大人になって、仕事の関係で円山時代に住んでいた家に行ったことがあります。

もちろん、当時住んでいた家はすでにありません。

別の家が建っていました。

チャイムを押すと、おばあさんが出てきました。

とりあえず、本件(家の前で道路工事が行われるので、協力と注意点などをお願いします)を話した後・・。

「実は、昔、この場所に住んでいたことがあるのですよ」
と言いました。

すると、おばあさんは私の顔を繁々と見て・・

「〇〇ちゃんかい?」

と私の名前を言い当てました。

このおばあさんは、住んでいた家の大家さんでした。
(私はおばあさんの顔を見ても思い出せないが・・)


当時、両親がどのような苦労をしていたか、などを話してくれたのですが、途中で、おばあさんの目からボロボロと涙が溢れてきました・・。
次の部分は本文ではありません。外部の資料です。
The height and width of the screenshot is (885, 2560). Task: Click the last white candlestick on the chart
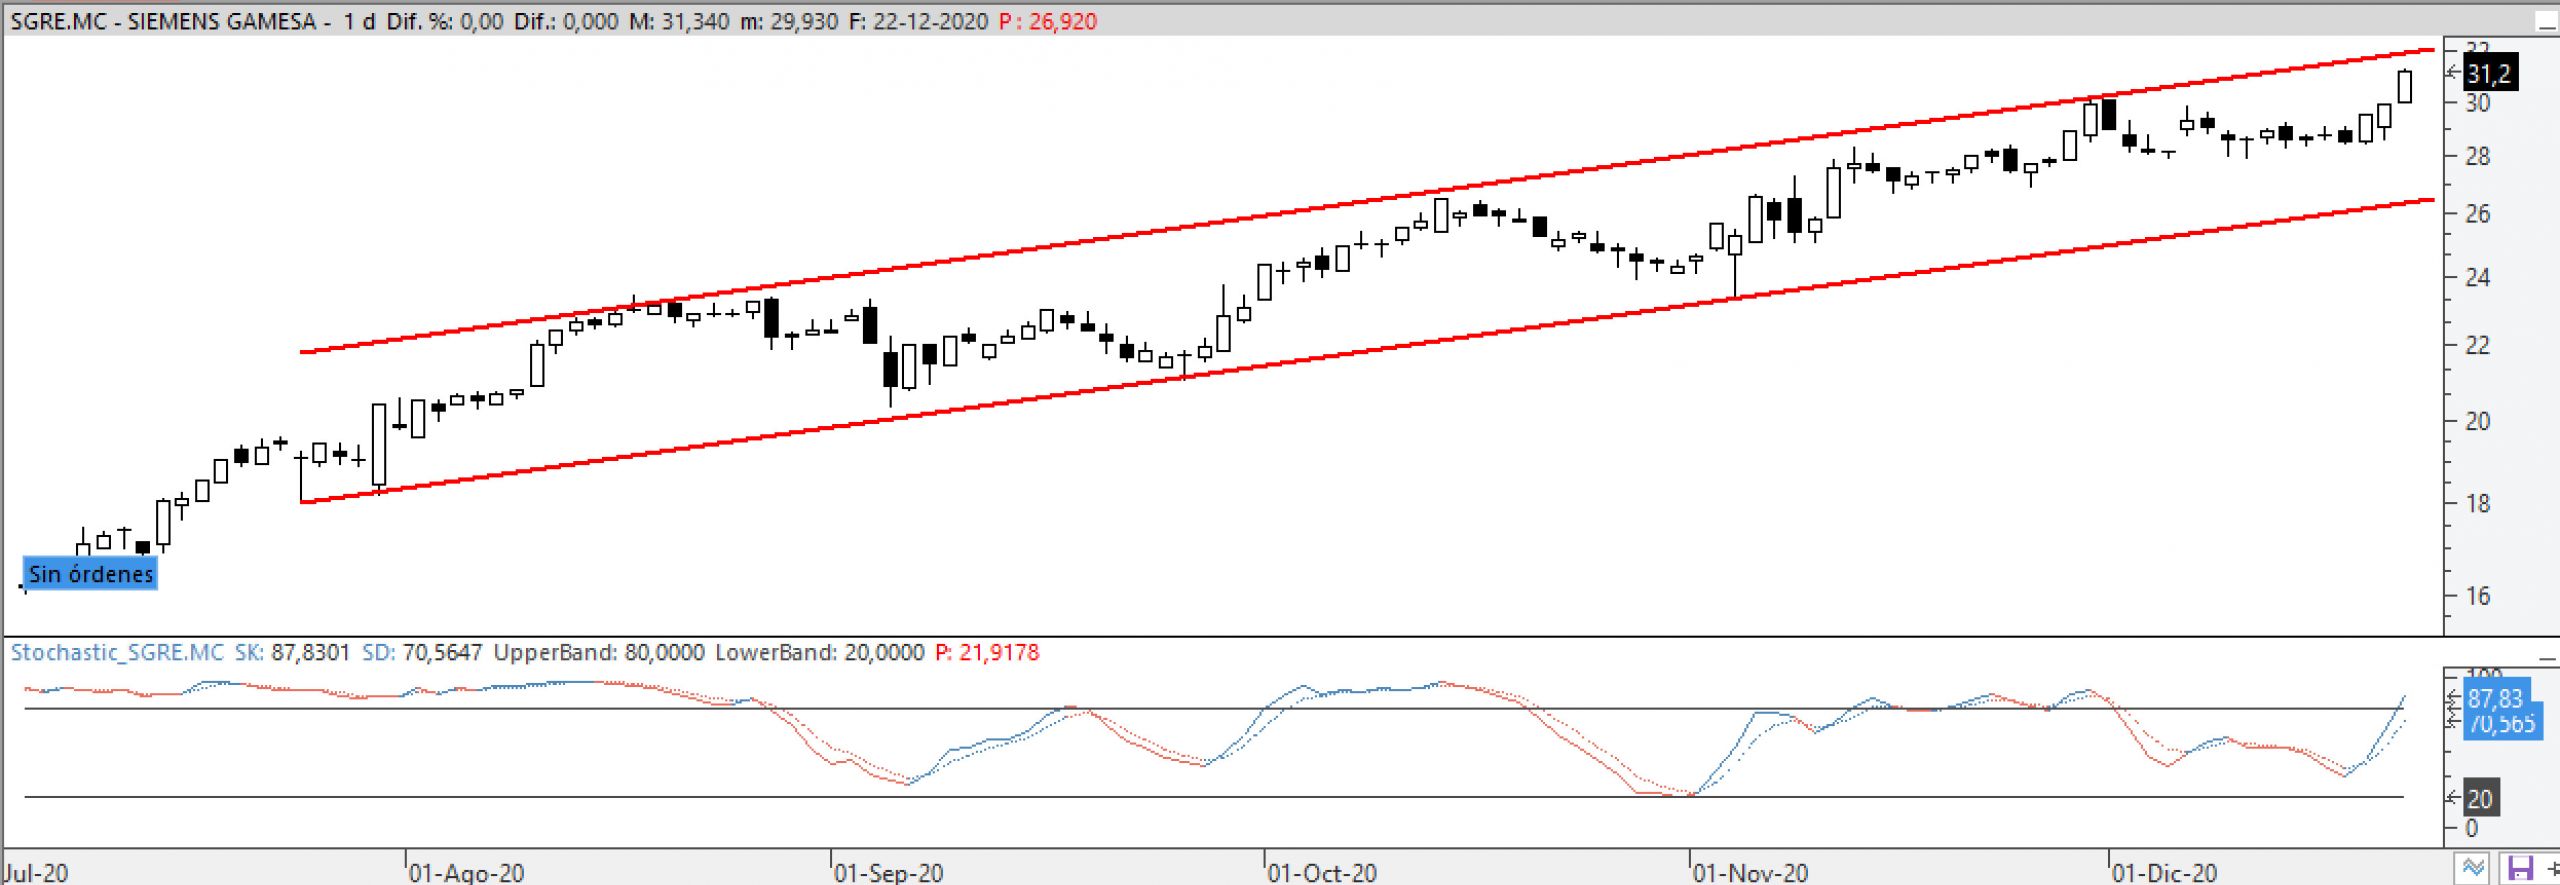click(x=2405, y=87)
自分の昔の話を聞けたのも良かったことですが、大人になった姿を見せることが出来て良かったと感じましたね。



また、ボクの時代に戻ります・・。

その円山の家から離れる日。

引っ越し当日は、隣のサクラダさんも手伝ってくれました。

ペコちゃんと一緒にクルマに乗り「新しい家」につきました。

もちろん借家なのですが、この家は父が建てた家でもありました。


札幌市も人口が増え、町はずれの農地も宅地化されていった頃です。

ここも周囲は農地で、大家さんも農家でした。

家は当時としては斬新なデザインで、雪対策を考えて作ったという父の自慢のデザインでした。

外壁もピンク色で、当時としては奇抜ですね。
(ちなみに40年以上たった今でも現存している)

ボクの部屋は2階の8畳間でしたが、机とタンス以外は何もなく、とても殺風景です。

引っ越しを手伝ってくれたサクラダさん一家にお礼をし、ペコちゃんに「またね」と言って別れました。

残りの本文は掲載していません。